The use of animals by the military is not new, but it seems to be forever evolving into new areas. This article outlines recent moves by the Defense Advanced Research Projects Agency (DARPA) to develop insect cyborgs – fusing insect bodies with hardware that facilitates their control by humans for military purposes. The paper acts as an overview of insect cyborg developments, as well as a deconstruction of the ways in which humans justify the use and killing of insects.
Technology is advancing all the time, and the United States military is often at the forefront of developing ways to apply emerging technologies to serve military purposes. Animals have been used in military testing of various technologies for many years.

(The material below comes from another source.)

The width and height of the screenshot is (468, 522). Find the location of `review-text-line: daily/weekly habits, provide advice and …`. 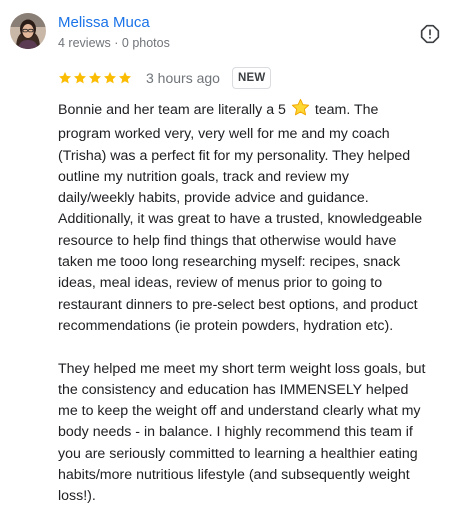

review-text-line: daily/weekly habits, provide advice and … is located at coordinates (214, 198).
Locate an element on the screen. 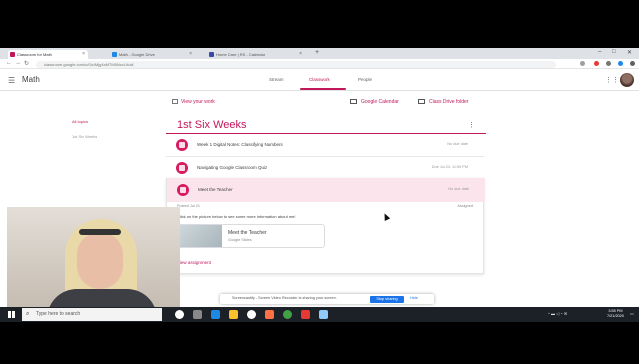  list-item: Meet the Teacher No due date is located at coordinates (326, 190).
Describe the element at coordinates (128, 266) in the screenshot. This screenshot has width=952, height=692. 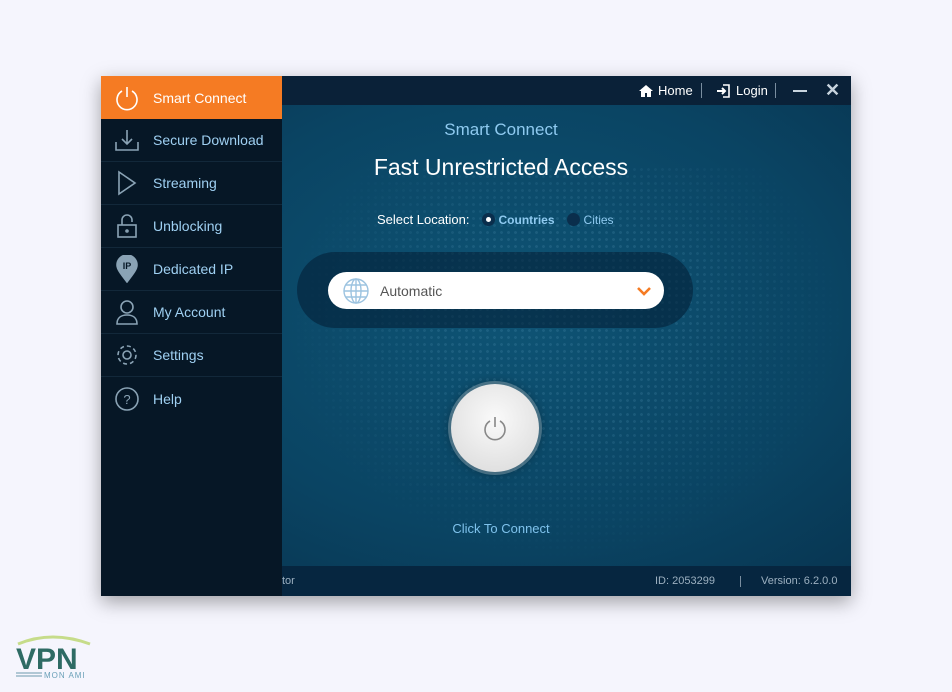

In recent years, the U.S. military’s Defense Advanced Research Projects Agency (DARPA) has been taking this approach a step further by developing “insect cyborg” technology. This study gives an overview of these new developments at DARPA, and states that this process is facilitated by our cultural conception of insects as already being “robotic” and “machine-like.” The author says that, “the view of insects as robots facilitates a seemingly stable conception of insect anatomy and behavior and is conducive to the insertion of behavior-modifying technologies into their bodies.” We already think of insects as robots, and so making them further robotic is not culturally controversial. However, “it is not without its problems and shortcomings. Insects are not robots, and so any effort to treat them as if they are robots will inevitably produce tensions, gaps, and inconsistencies in our interactions with, and conceptions of, these enduringly fascinating animals.”

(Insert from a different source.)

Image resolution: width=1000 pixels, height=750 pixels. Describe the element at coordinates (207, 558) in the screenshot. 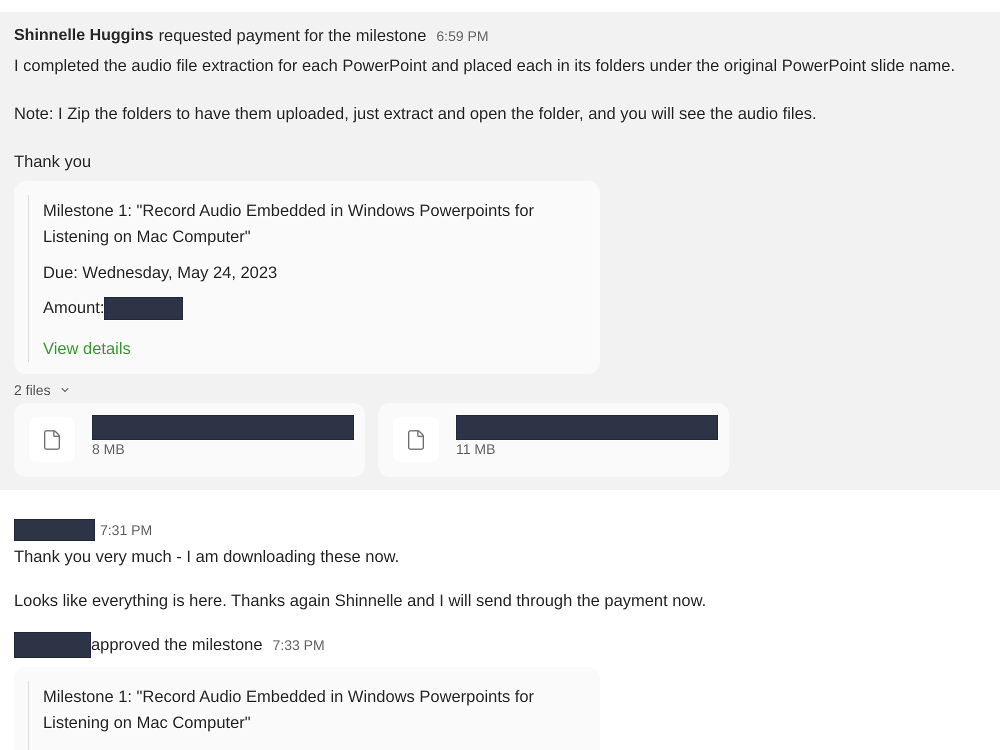

I see `message-text: Thank you very much - I am downloading these now.` at that location.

As evidence of these “tensions, gaps, and inconsistencies,” the study points to DARPA precedents, such as a the “ultimate failure of a $3 million project to train honeybees to find land mines.” In this case the author says that, “the bees proved more difficult to train than had been anticipated,” and more advanced hardware would have to be added in order to manipulate the insects’ perception to “coerce it into action.” Despite this, DARPA has proceeded with further expensive tests, and often towards ends that are “not at all clear.” These experimental applications and procedures are sometimes “successful” and other times not, but the author notes one similarity across all of the accounts: “the animal itself virtually disappears from accounts of insect cyborg experiments, along with any avenues for empathy that might interfere with DARPA’s own forms of interference, or ‘thrust.'” The author points out that this isn’t surprising, “since in Western societies negligible value is attached to the lives of insects in general, and few penalties exist for capturing, torturing, or killing insects.”

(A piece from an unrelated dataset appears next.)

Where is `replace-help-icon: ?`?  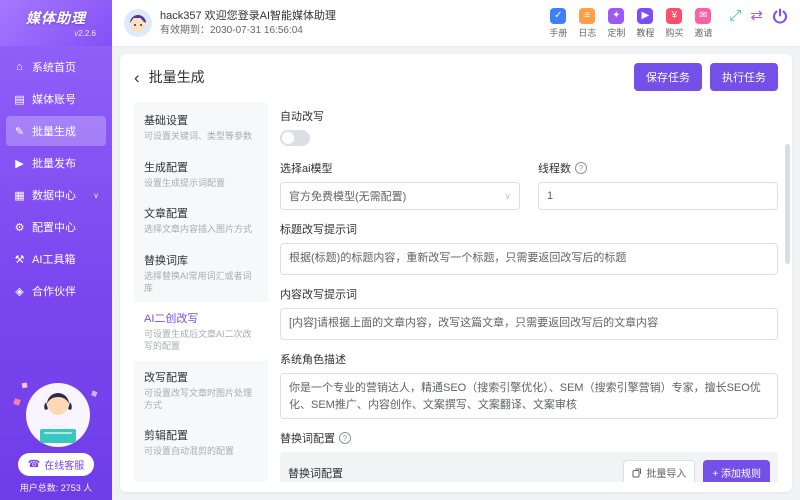 replace-help-icon: ? is located at coordinates (345, 438).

The study ends with parallels drawn between emerging Uninhabited Aerial Vehicle (UAV) (or “drone”) technology and how these new experiments are seeking to turn living beings into drones. “DARPA’s insects — being treated as if they are machines, having their muscles and nervous systems fused with computer hardware and software, and indeed having their locomotion controlled by remote human pilots — also constitute what can be regarded as UAVs,” says the author. However, it is noted that these insects are never referred to as UAVs, but rather as “a kind of bridge toward the improvement of micro and nano air vehicles.” This treatment of insects as nothing but a means to an end is, coming full circle, related quite simply to their cultural positioning as robotic beings. “The central challenge of human-insect relations will remain, as it has since at least the late 17th century, to see the animal in the insect, and to resist the temptation, despite its utility, to define it simply as a machine.”
Original Abstract:
This paper examines recent developments in the construction of insect cyborgs by the Defense Advanced Research Projects Agency (DARPA), a branch of the U.S. Department of Defense, as part of its Hybrid Insect Microelectromechanical Systems (HI-MEMS) project. It takes a sociological approach in order to account for the processes involved in the creation of insect cyborgs, arguing that such creatures should be seen as the outcome of social, as well as technological, conditions. The paper critically reflects on the ethical implications of the HI-MEMS project and discusses the philosophical repercussions of treating insects as if they are machines.